In the cover article of the December 1998 issue, Frank McCourt described his Irish Catholic boyhood and his later doubts. His conclusion: “I don’t confine myself to the faith of my fathers anymore. All the great religions are spread before me, a great spiritual smorgasbord, and I’ll help myself, thank you.”

The apostle Paul, however, was not stoned in Lystra, put in stocks at Philippi, and sent in chains to Rome to add one more choice to a spiritual smorgasbord at Athens. Then, as now, there were many “gods” and many “lords,” but Paul wrote, “For even if there are so-called gods, whether in heaven or on earth . . . for us there is one God, the Father, of whom are all things, and we for Him; and one Lord Jesus Christ, through whom are all things, and through whom we live” (1 Cor. 8:5–6).

Paul wrote these words to answer a question from the Corinthian church. It had to do with the worship of many gods in their city. Social meals were held in temples, and any steak at the butcher’s might have come from meat offered to an idol. Should a Christian eat such food? One group knew that an idol wasn’t anything in this world; all food comes from God, and someone waving it before an idol didn’t harm God’s good gift. Others, however, still were fighting off past involvement in idolatry. They refused to eat food that might have been offered to an idol.

To eat or not to eat: who was right? That was not the whole question, as Paul knew. The deeper issue was the pride of those who knew their liberty in Christ. They boasted in their better knowledge, and looked down on their weaker brethren. Knowledge, Paul wrote, puffs up, but love builds up. Later in the letter, Paul’s unforgettable love chapter drives the point home. At best, our knowledge is partial, for we do not know as we shall, nor as Godknows us.

“As God knows us” — Paul gave knowing a deeper force. “Oh, the depth of the riches both of the wisdom and knowledge of God” (Rom. 11:33). Our knowing has to do with our knowing the Lord, who knows us and loves us. Knowing the Lord means knowing love. Love does not flaunt its knowledge or insist on its rights. If eating meat would lead another to sin against his conscience, love will not eat.

Loving God and neighbor are God’s great commandments; they mark the death of pride. “Everyone proud in heart is an abomination to the Lord” (Prov. 16:5). The prayer that Jesus taught his disciples destroys Pharisaical pride. (Don’t recite the Lord’s Prayer;pray it and see what happens to your pride.) Yet Peter pridefully boasted that even if all the other disciples were to deny Jesus, he would never do so. He rated himself number one among the disciples, not only in his knowledge but in his love.

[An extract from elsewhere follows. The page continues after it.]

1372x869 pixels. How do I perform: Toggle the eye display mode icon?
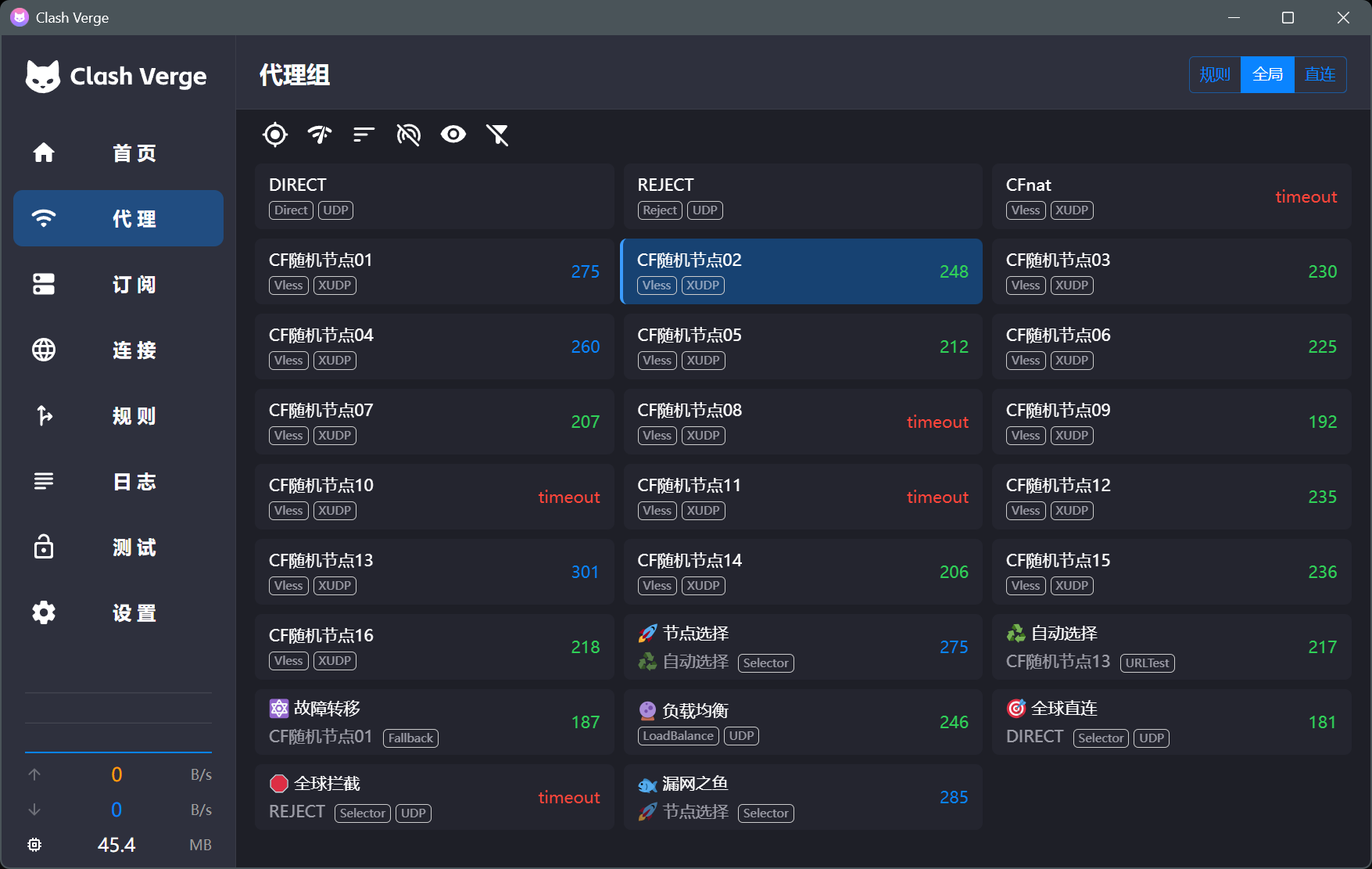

Jesus, on the way to Jerusalem and the Cross, had to deal with disciples who argued about their places in the kingdom. Peter reminded Jesus that they had left everything for Him. “What’s in it for us?” he asked. Jesus assured him that they would receive a hundred times over for what they had left, plus the inheritance of eternal life. But, he added, “many who are first will be last, and the last first” (Matt. 19:30).

To undercut their pride and ours, Jesus told a story to His disciples. The setting of the parable is familiar in Southern California. As the sun is rising, shadowy figures gather near a market square. They are laborers, waiting to be picked up for work in orchards, fields, or vineyards. Jesus described a landowner who came at dawn and hired workers for his vineyard at the going wage, a denarius a day (Matt. 20:1–16). He came again at 9 a.m. and hired others, promising them a fair wage. Again at noon, and even at 3 p.m., he did the same thing. About 5 p.m., he came yet again and found some still standing there. Surprised, he asked, “Why have you been standing here idle all day?” “Because no one hired us,” they answered. So, only an hour before quitting time, the employer sent them to work in his vineyard.

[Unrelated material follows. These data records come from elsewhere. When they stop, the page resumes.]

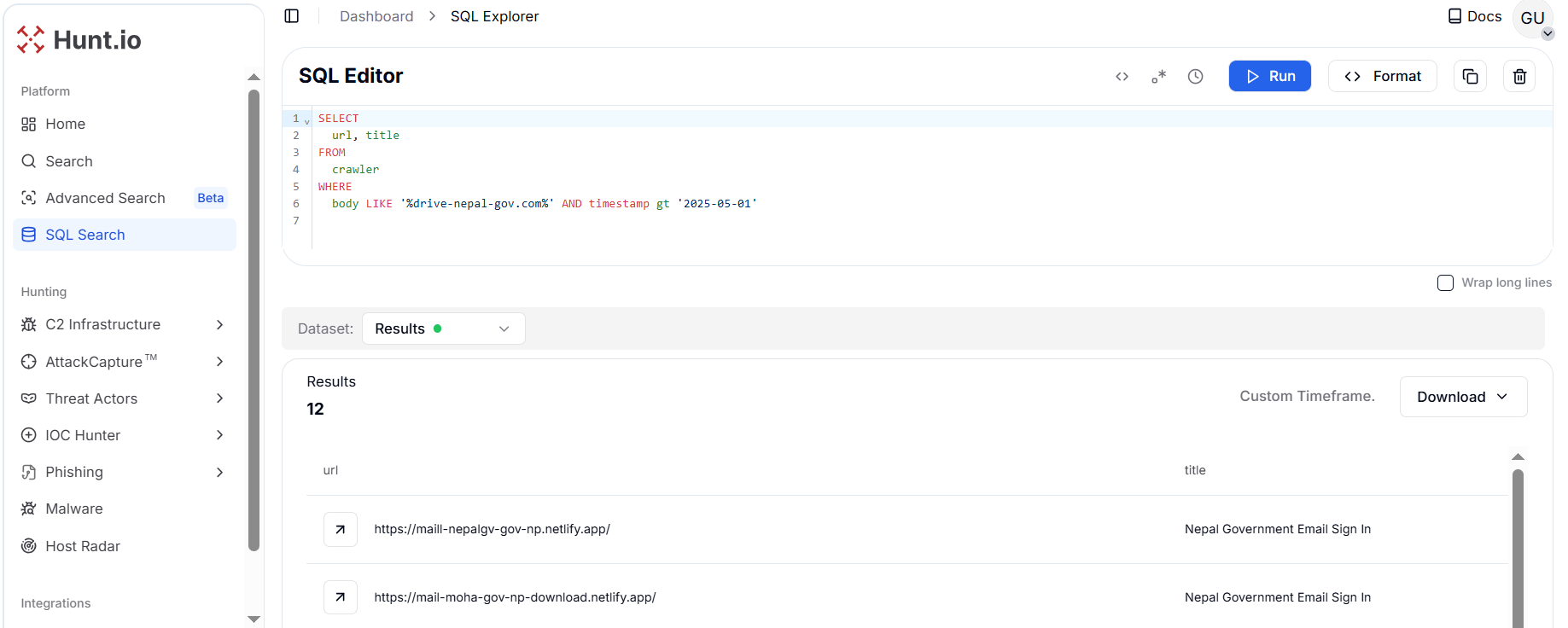Viewport: 1568px width, 628px height.
Task: Copy the SQL query with copy icon
Action: coord(1470,77)
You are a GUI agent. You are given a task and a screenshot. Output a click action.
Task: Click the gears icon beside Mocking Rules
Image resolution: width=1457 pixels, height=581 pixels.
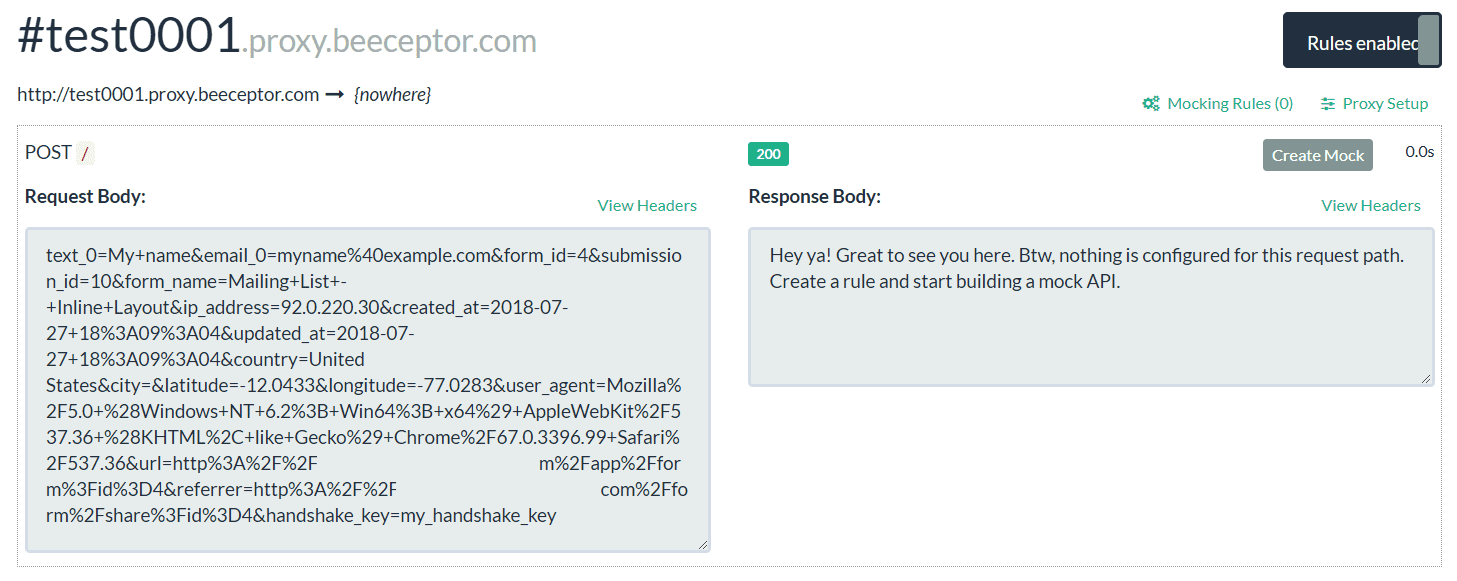[1151, 104]
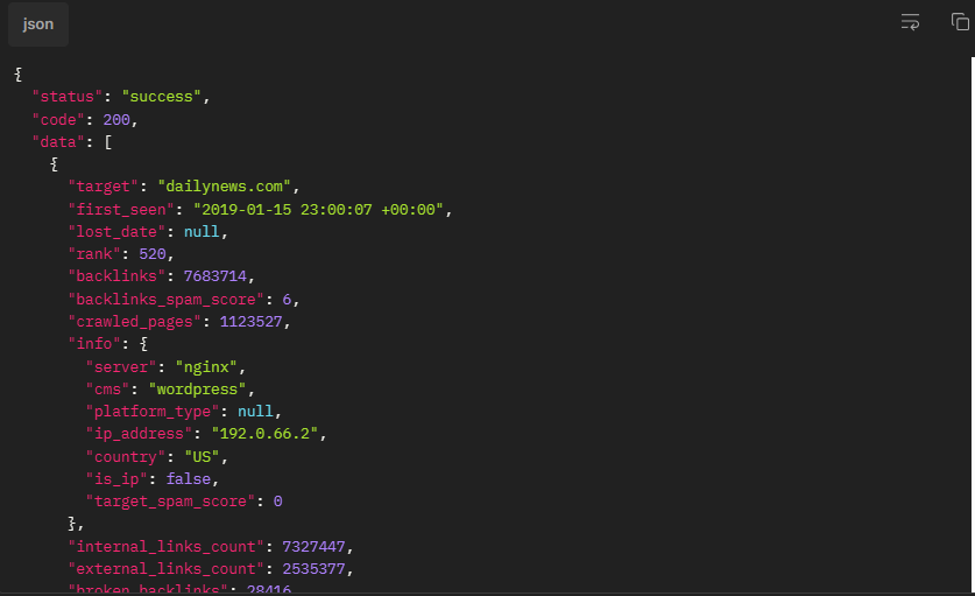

That evening, when the baskets had been turned in, the laborers saw that the last to be hired were being paid first. For their hour of work, these latecomers were paid a denarius. The employer was more than fair! The ones hired early must have been thinking, “At a denarius an hour, that would be. . . .”

But those hired earlier also got a denarius. When a single denarius was put in the palms of the men employed at dawn, they complained. It wasn’t fair. They had sweated all day long under the sun, but they had received no more than those who had worked for one hour in the cool of the evening.

The landowner gave a brief answer. They had contracted to work a full day for a denarius. They had been paid as agreed; now they should take their money and go. “Don’t I have the right to do what I want with my own money? Or are you envious because I am generous?” (niv)

Jesus then added, “So the last will be first, and the first last.”

Workers today might demand arbitration in such a situation! But what was the complaint of those who were first? Not that they had received too little. Their contract had been fully honored. Rather, it was that others got too much. They were envious of the good fortune of those latecomers. Envy is pride knocked down. They were first, and claimed that right. Nobody else would get their position or pay. But God says, “I will have mercy on whomever I will have mercy” (Rom. 9:15). The vineyard is His (Isa. 5:1–7). Dare we say that God is not free to give others better than they deserve? Our pride demands not only first place, but full credit for being there. We will get salvation the old-fashioned way: We will earn it. Hear the elder brother in the parable of the prodigal son: “‘Lo, these many years I have been serving you; I never transgressed your commandment at any time’” (Luke 15:29b). He did not understand the heart of his father, who pled with him to welcome the prodigal and join the feast. God’s justice must be trusted, and so must His grace. God is not less than just, but more.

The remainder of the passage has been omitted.